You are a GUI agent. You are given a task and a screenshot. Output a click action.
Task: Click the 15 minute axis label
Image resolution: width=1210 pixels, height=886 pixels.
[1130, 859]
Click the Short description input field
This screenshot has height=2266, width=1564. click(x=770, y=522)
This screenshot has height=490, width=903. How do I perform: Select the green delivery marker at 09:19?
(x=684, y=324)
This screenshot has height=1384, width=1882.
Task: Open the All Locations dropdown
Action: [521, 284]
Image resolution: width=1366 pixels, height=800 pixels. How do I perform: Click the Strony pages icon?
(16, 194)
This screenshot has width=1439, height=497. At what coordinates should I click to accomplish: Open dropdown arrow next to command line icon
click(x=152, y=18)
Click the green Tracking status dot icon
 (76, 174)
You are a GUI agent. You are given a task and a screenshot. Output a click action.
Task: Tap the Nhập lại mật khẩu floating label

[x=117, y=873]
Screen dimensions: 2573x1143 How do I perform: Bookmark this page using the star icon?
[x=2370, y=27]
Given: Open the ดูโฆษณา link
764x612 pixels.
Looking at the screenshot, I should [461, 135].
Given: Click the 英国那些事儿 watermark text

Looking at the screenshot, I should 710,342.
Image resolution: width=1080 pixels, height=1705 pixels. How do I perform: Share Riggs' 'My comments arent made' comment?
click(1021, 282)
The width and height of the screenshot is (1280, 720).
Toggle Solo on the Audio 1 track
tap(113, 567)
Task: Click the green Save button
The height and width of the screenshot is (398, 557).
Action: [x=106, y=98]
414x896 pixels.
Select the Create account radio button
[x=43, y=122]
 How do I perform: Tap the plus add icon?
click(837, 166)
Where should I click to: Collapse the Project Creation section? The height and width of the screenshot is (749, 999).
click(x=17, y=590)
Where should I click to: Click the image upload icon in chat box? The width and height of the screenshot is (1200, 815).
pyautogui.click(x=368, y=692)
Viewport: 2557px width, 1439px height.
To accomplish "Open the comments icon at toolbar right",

◆ **Work to complete**: Can you copy out, word for word, the part of the records that opens with the line containing "414x896 pixels." and runs through the end of the records?

◆ **Output for this exercise**:
414x896 pixels.
Select the Create account radio button
[x=43, y=122]
 How do I perform: Tap the plus add icon?
click(837, 166)
Where should I click to: Collapse the Project Creation section? The height and width of the screenshot is (749, 999).
click(x=17, y=590)
Where should I click to: Click the image upload icon in chat box? The width and height of the screenshot is (1200, 815).
pyautogui.click(x=368, y=692)
Viewport: 2557px width, 1439px height.
To accomplish "Open the comments icon at toolbar right",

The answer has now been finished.